Advanced Techniques¶
Specifying Dependencies¶
While the pattern laid out in Scraper Basics is fairly common, sometimes data is laid out in other ways that doesn't fit as neatly with the list & detail page workflow.
For example, take a look at the page https://scrapple.fly.dev/awards, which lists some awards that some Yoyodyne employees have won.
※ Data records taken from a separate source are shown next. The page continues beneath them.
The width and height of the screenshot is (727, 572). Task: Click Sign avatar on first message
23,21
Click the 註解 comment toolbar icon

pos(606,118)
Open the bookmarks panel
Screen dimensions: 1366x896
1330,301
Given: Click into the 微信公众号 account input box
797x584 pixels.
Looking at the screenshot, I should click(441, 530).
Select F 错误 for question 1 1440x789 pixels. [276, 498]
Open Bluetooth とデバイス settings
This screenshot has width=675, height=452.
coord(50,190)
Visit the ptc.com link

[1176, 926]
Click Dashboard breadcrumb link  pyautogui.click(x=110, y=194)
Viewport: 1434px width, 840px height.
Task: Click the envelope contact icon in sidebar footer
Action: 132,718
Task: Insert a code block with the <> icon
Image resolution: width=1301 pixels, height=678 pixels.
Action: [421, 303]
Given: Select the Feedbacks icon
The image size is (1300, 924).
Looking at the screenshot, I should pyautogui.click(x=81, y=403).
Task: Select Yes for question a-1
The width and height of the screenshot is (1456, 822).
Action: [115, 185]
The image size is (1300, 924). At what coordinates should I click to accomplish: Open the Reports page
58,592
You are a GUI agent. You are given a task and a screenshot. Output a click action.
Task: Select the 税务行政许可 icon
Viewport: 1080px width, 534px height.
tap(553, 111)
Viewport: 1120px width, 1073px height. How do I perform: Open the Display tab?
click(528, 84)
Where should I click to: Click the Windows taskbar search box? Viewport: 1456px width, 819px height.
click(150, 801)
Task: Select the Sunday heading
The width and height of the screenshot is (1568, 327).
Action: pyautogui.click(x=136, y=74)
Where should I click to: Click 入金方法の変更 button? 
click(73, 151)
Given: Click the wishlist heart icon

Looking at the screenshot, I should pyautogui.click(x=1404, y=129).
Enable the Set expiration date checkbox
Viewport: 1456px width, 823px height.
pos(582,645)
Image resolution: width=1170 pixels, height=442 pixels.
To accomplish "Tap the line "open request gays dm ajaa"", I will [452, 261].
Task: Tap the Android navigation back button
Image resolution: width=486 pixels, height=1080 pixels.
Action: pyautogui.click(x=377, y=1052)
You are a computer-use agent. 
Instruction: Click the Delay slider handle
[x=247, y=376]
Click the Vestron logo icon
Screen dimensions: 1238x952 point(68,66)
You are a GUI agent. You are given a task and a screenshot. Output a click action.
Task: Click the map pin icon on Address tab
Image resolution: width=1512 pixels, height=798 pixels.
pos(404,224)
In some cases you may decide to scrape this data separately using the typical HtmlListPage
approach, but let's say you want each employee to have a list of their awards as part of the EmployeeList
/EmployeeDetail
scrape.
Scraping the New Page¶
First let's write a quick page scraper to grab the award name & year and associate them with a person's name:
# add to imports
from collections import defaultdict
from dataclasses import dataclass
@dataclass
class Award:
award: str
year: str
class AwardsPage(HtmlPage):
source = "https://scrapple.fly.dev/awards"
def process_page(self):
# augmentation pages will almost always return some kind of dictionary
mapping = defaultdict(list)
award_cards = CSS(".card .large", num_items=9).match(self.root)
for item in award_cards:
award = CSS("h2").match_one(item).text.strip()
year = CSS("small").match_one(item).text
# make sure we got exactly 2 <dd> tags, and we take the second
name = CSS("dd").match(item, num_items=2)[1].text
# map the data based on a key we know we have elsewhere in the scrape
mapping[name].append(Award(award=award, year=year))
return mapping
Running this scrape yields a single dictionary:
$ spatula test quickstart.AwardsPage
INFO:quickstart.AwardsPage:fetching https://scrapple.fly.dev/awards
defaultdict(<class 'list'>,
{'John Coyote': [Award(award='Album of the Year', year='1997')],
'John Fish': [Award(award='Cousteau Society Award', year='1989')],
'John Lee': [Award(award='Most Creative Loophole', year='1985')],
'John Many Jars': [Award(award='2nd Place, Most Jars Category', year='1987')],
"John O'Connor": [Award(award='Nobel Prize in Physics', year='2986')],
'John Two Horns': [Award(award='Paralegal of the Year', year='1999')],
'John Whorfin': [Award(award='Nobel Prize in Physics', year='1934'),
Award(award='Best Supporting Actor', year='1985')],
'John Ya Ya': [Award(award='ACM Award', year='1986')]})
Add the Dependency¶
Now that this page is working, we can connect it to our previously written EmployeeList
scrape.
class EmployeeDetail(HtmlPage):
dependencies = {"award_mapping": AwardsPage()}
...
This line ensures that each instance of EmployeeDetail
will be have a self.award_mapping
attribute, pre-populated with the result of AwardsPage
.
If you pass an instance of a page then each EmployeeDetail
will share a cached copy of AwardsPage
, ensuring it is only scraped once.
Use the Dependency Data¶
The final step now is to actually use the mapping to attach the awards to the employees:
class Employee(PartialEmployee):
status: str
hired: str
awards: list[Award]
And then within EmployeeDetail
:
def process_page(self):
status = CSS("#status").match_one(self.root)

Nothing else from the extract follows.